The 2021 Maine Black Bears football team represented the University of Maine as a member of the Colonial Athletic Association (CAA) in the 2021 NCAA Division I FCS football season. The Black Bears, led by third-year head coach Nick Charlton, played their home games at Alfond Stadium.

==Transfers==

===Outgoing===
Over the off-season, Maine lost fourteen players through the transfer portal. Of this group, twelve players committed to new schools.

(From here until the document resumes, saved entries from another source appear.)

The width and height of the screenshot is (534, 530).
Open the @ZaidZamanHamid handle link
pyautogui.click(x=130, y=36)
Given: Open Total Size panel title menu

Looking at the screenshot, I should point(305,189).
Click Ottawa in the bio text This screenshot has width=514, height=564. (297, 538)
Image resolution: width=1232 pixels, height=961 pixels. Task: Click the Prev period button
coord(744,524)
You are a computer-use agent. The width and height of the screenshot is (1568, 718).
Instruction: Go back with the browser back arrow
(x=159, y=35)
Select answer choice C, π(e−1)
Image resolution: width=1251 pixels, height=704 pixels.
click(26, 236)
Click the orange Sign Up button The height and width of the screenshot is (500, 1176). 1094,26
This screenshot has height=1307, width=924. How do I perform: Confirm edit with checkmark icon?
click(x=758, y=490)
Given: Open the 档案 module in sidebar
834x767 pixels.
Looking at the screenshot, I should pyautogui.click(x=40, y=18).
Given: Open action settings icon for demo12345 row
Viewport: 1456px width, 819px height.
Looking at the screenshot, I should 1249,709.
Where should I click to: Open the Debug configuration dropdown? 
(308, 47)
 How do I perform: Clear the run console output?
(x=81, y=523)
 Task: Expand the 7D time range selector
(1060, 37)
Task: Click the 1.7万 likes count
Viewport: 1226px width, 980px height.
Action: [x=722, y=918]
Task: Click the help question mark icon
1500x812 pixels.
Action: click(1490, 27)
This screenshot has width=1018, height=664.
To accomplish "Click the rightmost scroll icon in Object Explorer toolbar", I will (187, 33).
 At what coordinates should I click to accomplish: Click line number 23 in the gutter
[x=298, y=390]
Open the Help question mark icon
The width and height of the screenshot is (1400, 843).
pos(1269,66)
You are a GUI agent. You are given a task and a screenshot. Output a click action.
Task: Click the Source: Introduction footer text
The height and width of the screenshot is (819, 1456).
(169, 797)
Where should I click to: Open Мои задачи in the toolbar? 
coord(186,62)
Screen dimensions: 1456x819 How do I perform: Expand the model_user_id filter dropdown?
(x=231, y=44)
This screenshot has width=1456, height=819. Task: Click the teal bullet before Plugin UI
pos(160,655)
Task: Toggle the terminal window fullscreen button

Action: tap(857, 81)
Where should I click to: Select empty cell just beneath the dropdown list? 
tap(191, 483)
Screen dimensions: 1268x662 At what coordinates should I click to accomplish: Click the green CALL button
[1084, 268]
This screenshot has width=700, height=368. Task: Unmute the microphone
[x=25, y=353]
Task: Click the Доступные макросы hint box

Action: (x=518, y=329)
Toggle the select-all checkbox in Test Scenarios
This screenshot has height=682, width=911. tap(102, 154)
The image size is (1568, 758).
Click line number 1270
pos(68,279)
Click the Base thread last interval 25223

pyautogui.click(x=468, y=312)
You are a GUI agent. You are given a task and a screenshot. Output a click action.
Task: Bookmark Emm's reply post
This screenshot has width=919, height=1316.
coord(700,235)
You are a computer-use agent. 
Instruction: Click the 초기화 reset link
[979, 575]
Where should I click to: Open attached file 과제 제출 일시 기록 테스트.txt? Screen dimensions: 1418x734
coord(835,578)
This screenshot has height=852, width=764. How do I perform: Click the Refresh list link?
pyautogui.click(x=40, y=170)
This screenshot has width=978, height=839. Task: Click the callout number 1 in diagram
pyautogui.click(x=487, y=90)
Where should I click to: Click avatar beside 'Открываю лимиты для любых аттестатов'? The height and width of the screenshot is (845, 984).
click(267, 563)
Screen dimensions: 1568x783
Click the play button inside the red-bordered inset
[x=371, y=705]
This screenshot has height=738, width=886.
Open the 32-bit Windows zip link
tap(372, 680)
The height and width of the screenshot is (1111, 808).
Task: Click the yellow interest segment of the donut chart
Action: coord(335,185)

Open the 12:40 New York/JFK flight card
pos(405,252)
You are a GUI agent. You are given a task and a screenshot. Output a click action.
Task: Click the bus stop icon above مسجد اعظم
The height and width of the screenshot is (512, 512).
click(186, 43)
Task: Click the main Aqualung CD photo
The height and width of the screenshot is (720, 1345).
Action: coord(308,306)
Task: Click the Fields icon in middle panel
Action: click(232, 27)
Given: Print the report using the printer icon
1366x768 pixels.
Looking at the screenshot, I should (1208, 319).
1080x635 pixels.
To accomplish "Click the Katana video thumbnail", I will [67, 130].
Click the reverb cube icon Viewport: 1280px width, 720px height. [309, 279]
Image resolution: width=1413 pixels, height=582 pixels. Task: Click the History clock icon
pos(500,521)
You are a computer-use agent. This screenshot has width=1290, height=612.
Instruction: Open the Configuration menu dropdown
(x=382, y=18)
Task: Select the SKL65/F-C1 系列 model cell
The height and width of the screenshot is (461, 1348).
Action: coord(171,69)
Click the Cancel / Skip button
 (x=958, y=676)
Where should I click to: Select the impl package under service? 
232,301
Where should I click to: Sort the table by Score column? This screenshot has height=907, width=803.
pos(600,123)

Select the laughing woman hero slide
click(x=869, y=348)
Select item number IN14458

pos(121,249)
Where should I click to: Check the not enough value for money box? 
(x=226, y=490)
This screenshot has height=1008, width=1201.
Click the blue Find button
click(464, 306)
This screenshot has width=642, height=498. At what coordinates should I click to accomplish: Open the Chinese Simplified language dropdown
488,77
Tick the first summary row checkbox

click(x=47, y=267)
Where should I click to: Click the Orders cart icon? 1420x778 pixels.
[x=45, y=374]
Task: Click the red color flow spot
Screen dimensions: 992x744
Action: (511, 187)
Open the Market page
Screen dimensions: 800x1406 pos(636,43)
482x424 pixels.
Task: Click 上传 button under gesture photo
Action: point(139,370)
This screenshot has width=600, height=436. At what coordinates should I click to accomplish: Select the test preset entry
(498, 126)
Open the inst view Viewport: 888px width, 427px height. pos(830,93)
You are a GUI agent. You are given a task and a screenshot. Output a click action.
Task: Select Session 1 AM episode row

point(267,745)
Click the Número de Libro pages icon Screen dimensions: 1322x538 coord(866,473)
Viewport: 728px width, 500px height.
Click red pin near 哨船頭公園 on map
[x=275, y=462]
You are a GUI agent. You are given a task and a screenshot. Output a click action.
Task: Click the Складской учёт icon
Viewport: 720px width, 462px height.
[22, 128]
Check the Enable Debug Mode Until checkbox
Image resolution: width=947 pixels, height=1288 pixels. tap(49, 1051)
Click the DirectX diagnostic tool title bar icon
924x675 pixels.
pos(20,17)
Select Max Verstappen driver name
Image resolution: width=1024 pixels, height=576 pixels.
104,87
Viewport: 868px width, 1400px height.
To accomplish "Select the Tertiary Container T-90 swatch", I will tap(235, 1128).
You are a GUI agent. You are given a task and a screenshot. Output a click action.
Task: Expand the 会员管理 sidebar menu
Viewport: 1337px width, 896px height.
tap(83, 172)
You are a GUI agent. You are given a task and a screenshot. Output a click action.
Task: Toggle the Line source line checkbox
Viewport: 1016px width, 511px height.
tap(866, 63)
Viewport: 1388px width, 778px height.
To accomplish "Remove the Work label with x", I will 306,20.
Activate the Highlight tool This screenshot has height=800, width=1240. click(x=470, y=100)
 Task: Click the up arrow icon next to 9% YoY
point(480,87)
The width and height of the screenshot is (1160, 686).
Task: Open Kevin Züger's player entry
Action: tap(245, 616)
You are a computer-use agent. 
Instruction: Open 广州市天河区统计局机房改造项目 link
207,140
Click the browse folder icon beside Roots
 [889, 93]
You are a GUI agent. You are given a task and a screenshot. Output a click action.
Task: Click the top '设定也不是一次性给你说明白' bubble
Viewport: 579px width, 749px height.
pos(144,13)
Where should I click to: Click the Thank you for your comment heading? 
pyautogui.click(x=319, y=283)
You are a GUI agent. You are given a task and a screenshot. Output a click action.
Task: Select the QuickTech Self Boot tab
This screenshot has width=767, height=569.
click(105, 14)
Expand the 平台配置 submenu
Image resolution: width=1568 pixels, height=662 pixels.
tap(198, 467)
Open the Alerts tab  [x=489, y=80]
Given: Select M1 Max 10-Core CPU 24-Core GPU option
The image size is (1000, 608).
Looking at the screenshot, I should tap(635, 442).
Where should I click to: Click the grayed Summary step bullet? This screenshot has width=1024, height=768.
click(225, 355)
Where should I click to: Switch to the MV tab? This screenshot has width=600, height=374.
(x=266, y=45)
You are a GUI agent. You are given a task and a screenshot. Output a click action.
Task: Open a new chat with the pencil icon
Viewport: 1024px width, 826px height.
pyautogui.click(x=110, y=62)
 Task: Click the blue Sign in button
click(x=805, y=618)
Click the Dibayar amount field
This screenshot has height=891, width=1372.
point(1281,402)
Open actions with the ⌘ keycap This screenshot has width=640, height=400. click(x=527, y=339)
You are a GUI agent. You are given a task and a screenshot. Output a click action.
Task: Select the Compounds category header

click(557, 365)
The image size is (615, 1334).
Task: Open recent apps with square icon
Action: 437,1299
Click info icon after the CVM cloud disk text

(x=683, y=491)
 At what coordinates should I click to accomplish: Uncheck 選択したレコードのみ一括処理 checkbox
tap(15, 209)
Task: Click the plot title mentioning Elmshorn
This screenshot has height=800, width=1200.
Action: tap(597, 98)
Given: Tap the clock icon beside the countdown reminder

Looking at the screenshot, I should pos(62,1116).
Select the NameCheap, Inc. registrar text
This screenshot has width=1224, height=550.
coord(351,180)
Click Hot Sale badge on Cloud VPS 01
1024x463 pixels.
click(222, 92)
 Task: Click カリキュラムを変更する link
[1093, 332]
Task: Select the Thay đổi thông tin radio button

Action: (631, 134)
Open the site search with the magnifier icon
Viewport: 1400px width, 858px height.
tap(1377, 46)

| Name | Pos. | New school |
|---|---|---|
| Quincy Barber | S | Towson |
| John Benson | TE | Lafayette |
| Liam Dobson | OL | Texas State |
| George French | OT | Pitt |
| Donnell Henriquez | CB | Lackawanna C.C. |
| Mike-Lee Joseph | S | Sacred Heart |
| Ori Jean-Charles | LB | Albany |
| Sterling McDowell-Hagans | DB | Unknown |
| Curtis Murray | RB | Towson |
| Nnamdi Onyemelukwe | DT | Saint Francis |
| Shawn Page | OG | Merrimack |
| Deshawn Stevens | LB | West Virginia |
| Jordan Swann | CB | James Madison |
| Myles Taylor | LB | Merrimack |
| Rhakim Williams | LB | Unknown |

===Incoming===
Over the off-season, Maine added nine players through the transfer portal.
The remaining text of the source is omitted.